Officials say that the public campaign for the F-16’s is contradictory to the private requests made by Ukraine, since there had been no mention of the fighter jets before now.
Fighter planes have not been a top priority for Ukraine in private discussions with U.S. officials at the Pentagon and the White House over the past few months.

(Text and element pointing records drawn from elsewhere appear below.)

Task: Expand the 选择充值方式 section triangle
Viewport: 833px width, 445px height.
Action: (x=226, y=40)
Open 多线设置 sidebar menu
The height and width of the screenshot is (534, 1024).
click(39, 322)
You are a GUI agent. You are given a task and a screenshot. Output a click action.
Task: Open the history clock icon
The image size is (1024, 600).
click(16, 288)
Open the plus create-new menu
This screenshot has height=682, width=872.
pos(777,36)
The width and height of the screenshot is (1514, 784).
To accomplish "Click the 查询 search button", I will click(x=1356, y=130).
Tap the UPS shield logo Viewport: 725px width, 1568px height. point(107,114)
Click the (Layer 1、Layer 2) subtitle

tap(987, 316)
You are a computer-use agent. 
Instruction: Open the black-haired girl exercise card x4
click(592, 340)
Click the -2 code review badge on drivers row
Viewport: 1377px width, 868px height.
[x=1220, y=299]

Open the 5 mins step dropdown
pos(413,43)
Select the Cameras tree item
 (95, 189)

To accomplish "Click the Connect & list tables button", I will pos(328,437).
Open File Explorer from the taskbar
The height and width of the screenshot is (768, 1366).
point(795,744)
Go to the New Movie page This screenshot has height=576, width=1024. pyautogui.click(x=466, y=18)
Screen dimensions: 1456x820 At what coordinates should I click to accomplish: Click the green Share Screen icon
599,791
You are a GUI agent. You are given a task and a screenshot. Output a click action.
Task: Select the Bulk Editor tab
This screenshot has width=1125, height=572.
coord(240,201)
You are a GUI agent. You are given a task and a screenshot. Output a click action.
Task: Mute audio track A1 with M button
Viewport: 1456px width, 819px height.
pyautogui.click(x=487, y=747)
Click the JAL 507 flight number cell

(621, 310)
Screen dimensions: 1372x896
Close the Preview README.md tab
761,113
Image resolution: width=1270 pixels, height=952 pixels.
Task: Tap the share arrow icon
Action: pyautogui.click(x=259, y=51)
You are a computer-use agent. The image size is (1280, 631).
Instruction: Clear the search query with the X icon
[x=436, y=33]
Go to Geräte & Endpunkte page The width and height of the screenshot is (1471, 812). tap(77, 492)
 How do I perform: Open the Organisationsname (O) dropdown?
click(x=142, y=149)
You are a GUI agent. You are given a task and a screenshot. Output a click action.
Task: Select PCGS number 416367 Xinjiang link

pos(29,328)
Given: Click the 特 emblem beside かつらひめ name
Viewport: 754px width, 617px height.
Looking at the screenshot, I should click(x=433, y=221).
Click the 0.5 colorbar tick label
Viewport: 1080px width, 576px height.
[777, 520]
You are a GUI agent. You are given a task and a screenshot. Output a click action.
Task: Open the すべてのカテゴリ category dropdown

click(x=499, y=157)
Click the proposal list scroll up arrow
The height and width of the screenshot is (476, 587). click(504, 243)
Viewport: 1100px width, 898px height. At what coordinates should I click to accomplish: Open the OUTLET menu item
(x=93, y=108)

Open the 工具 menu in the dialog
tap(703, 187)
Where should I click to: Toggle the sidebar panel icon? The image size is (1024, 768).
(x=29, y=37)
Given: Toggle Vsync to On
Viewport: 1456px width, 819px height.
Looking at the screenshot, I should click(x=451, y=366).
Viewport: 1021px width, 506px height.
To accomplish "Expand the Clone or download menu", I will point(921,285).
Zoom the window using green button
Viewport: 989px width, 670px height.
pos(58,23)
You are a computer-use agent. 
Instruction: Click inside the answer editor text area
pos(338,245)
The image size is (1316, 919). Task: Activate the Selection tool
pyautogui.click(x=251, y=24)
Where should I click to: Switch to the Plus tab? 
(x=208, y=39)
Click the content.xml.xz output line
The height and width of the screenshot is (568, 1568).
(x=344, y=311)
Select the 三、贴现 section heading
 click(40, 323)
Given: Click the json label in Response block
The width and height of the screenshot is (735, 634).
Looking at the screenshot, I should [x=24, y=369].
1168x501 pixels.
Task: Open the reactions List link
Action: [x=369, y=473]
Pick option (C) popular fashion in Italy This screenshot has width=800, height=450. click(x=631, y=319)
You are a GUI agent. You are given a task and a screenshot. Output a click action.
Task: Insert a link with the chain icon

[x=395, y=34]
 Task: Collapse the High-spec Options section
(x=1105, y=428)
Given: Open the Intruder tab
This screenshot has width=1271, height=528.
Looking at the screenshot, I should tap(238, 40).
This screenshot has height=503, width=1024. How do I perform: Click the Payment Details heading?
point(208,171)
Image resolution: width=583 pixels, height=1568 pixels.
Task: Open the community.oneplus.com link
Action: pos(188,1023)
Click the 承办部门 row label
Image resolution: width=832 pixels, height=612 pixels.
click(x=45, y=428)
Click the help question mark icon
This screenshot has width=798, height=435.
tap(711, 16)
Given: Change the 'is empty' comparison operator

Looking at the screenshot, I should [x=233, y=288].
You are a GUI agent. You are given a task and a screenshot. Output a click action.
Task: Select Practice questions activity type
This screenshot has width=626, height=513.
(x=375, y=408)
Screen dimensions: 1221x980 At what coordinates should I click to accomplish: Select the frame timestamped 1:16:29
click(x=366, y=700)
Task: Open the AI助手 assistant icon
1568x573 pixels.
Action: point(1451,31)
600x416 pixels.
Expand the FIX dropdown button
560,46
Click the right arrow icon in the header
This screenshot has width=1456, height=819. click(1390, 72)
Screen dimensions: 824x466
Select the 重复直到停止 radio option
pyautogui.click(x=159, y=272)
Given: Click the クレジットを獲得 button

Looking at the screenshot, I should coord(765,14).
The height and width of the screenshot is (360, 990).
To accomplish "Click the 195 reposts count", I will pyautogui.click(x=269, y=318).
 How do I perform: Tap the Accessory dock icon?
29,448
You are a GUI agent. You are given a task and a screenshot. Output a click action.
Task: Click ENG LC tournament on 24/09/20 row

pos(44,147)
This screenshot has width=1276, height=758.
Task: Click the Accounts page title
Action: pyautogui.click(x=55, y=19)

Ukraine has been concentrating considerably more on long-range missiles, additional ammunition, air defenses, and tanks
President Joe Biden answered a question about whether the U.S. would give Ukraine F-16’s on Monday with a flat “no.”
Although, when asked on Tuesday whether he would meet with Ukrainian President Volodymyr Zelenskyy while he is lobbying for the fighter jets, he said that they are going to talk soon.
The belief in Kyiv that the Ukrainians can eventually secure weapons systems that were once seen as a red line by the west appears to be a major driving force behind Ukraine’s renewed public push for the planes, which the country’s foreign minister publicly described as a “priority” on Tuesday.
“What is impossible today is absolutely possible tomorrow,” Ukrainian Defense Minister Oleksii Reznikov said on Tuesday.
“One year ago everyone rejected HIMARS and no one could imagine Abrams tanks,” another Ukrainian official had said.
Ukrainian persistence has seemingly paid off. They have so far received German and U.S. heavy tanks along with the Patriot air defense battery, which the U.S. was first reluctant to send, along with billions of dollars in military aide and supplies.
“I don’t think fighter jets are easier than ATACMS, but I believe we need to try to push,” the Ukrainian military official said. “I’m optimistic but I’m not sure it will happen tomorrow. At least people have started talking about it.”